An example of responsible data techniques in practice uses the scenario of improving accuracy in a model of urban homelessness to prevent disparate impact in the resulting interventions and policies. To account for low accuracy in data on young adults, researchers could expand the selection criteria for homelessness status, change the cutoff age for the young adult sub-group, or incorporate mental health service data. If adding this data would endanger the privacy of minors, a synthetic data set could be used.
The PIs will design qualitative and quantitative engagement studies with user communities, partnering with Impact Lab in Chicago to explore the use cases of workforce retraining programs, energy conservation and interventions for the homeless; and with the eScience Institute at UW to study transportation behavior and the relationship between housing stability and education; in addition to working with the US Census Bureau and MetroLab Network partners.

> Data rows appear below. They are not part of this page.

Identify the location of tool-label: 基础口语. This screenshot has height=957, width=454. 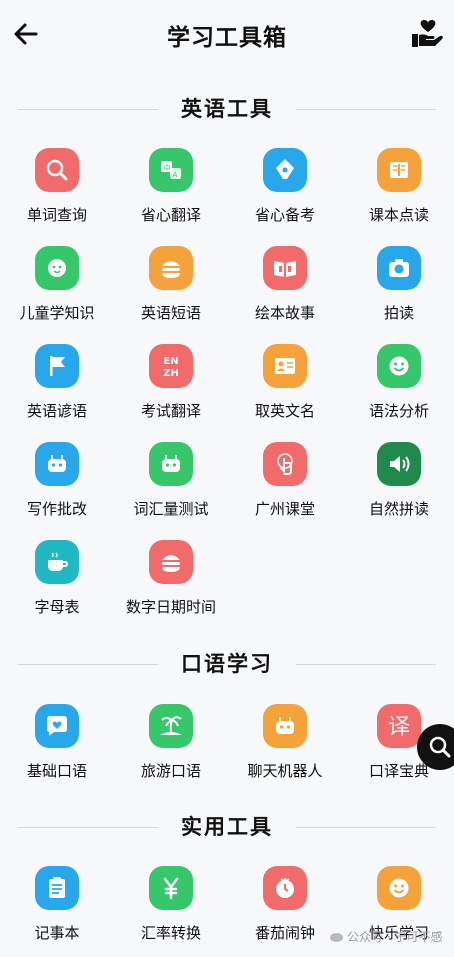
(56, 771).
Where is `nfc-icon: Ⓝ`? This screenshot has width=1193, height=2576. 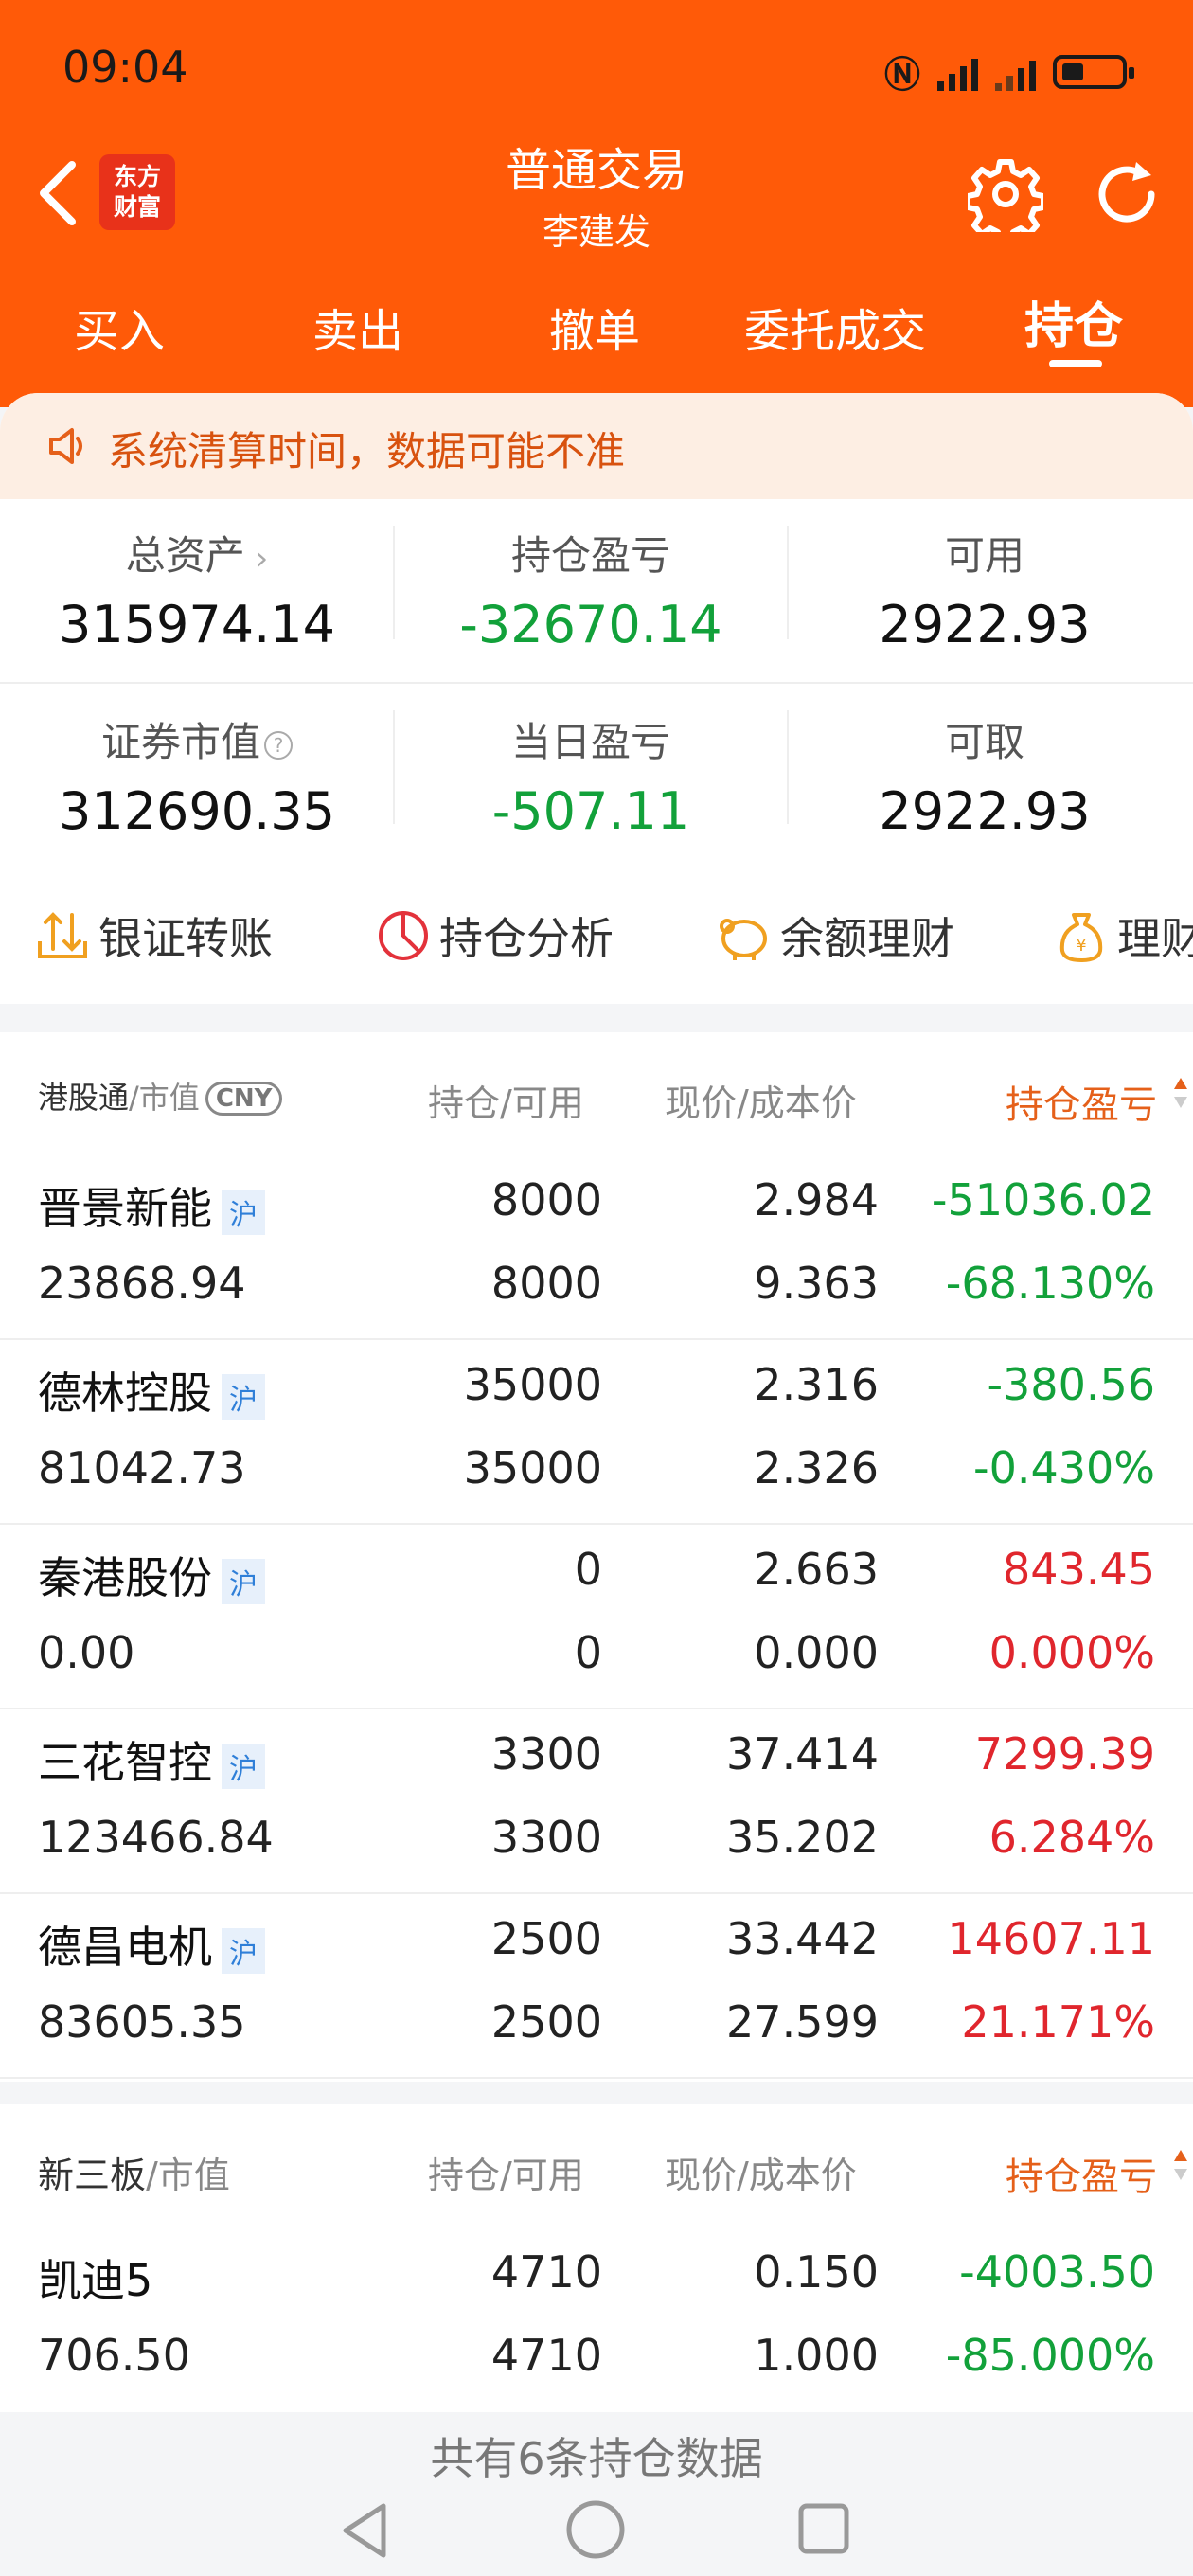 nfc-icon: Ⓝ is located at coordinates (901, 75).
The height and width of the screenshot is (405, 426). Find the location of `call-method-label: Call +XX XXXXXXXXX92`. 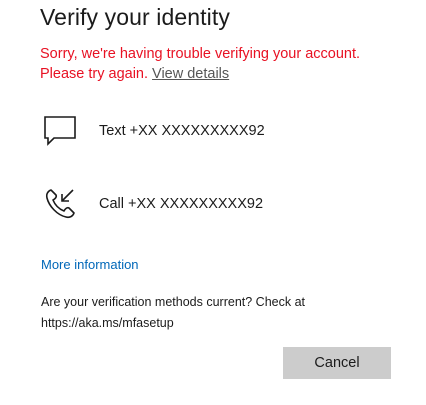

call-method-label: Call +XX XXXXXXXXX92 is located at coordinates (182, 204).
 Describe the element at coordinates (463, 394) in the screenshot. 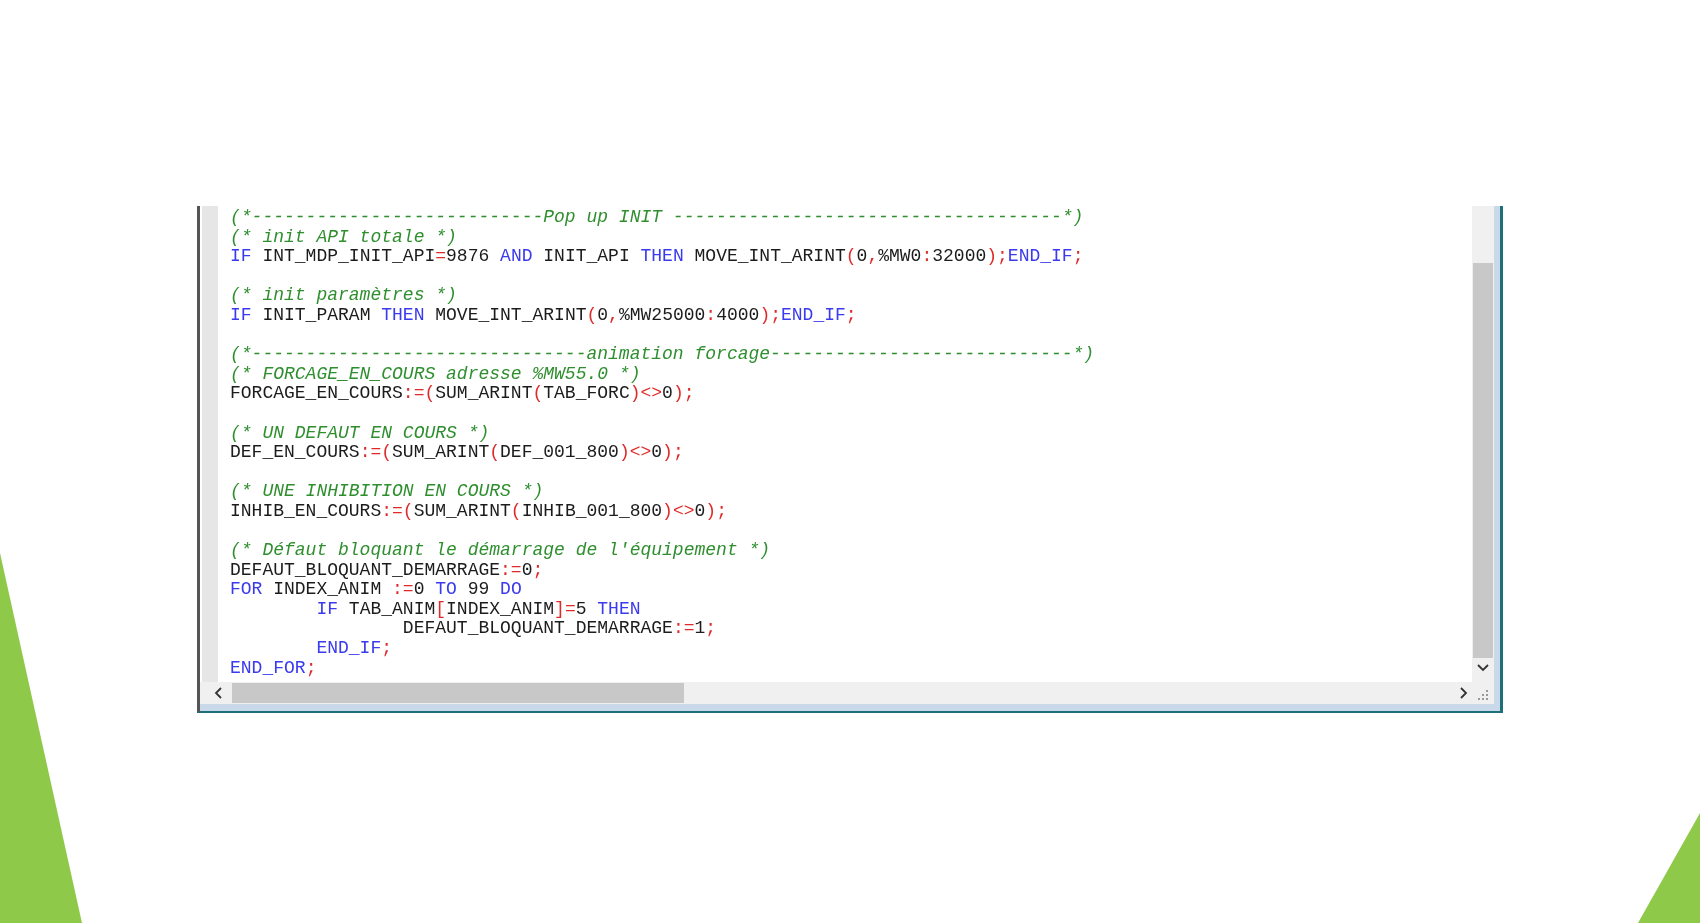

I see `code-line: FORCAGE_EN_COURS:=(SUM_ARINT(TAB_FORC)<>0);` at that location.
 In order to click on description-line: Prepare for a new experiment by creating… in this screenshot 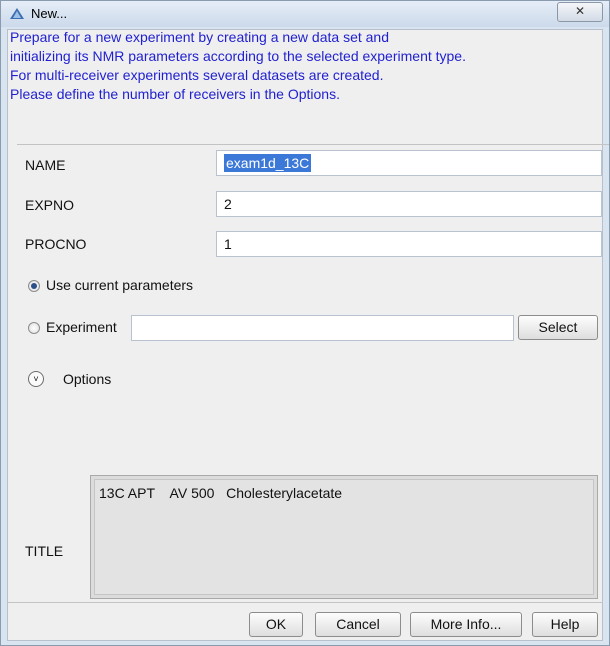, I will do `click(200, 37)`.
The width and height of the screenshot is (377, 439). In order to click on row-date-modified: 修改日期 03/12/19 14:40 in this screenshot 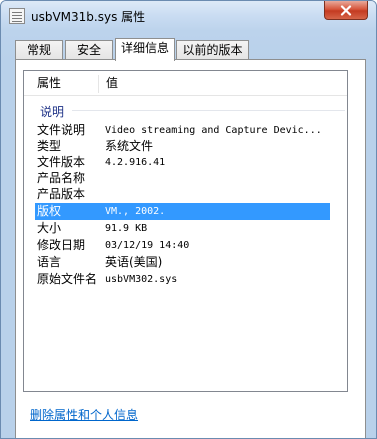, I will do `click(182, 246)`.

In the paper Fides: Towards a Platform for Responsible Data Science, Stoyanovich, Howe, Miklau and co-authors Serge Abiteboul, Arnaud Sahuguet and Gerhard Weikum discuss the idea of a responsible data sharing and collaborative analytics platform called Fides that would incorporate fairness, accountability and transparency properties as upstream database system issues. This software-as-a-service platform would utilize techniques developed through this grant to improve metadata, curation, annotation of sensitive data, access and version controls, and bias detection in statistical results.
The algorithms, techniques and implementation methods developed through this grant will be tested using open data portals, the publicly available SQLShare workload and synthetically generated datasets based on sensitive data from project partners. SQLShare, a cloud-based database service developed at UW with funding from NSF and the Gordon and Betty Moore Foundation to simplify the process of uploading and querying data, will also be used to manage internal partner data, incorporate results and disseminate algorithmic techniques. The project outcomes will be incorporated into courses for graduate and undergraduate students at all four universities. Data and algorithm implementations will be released open source.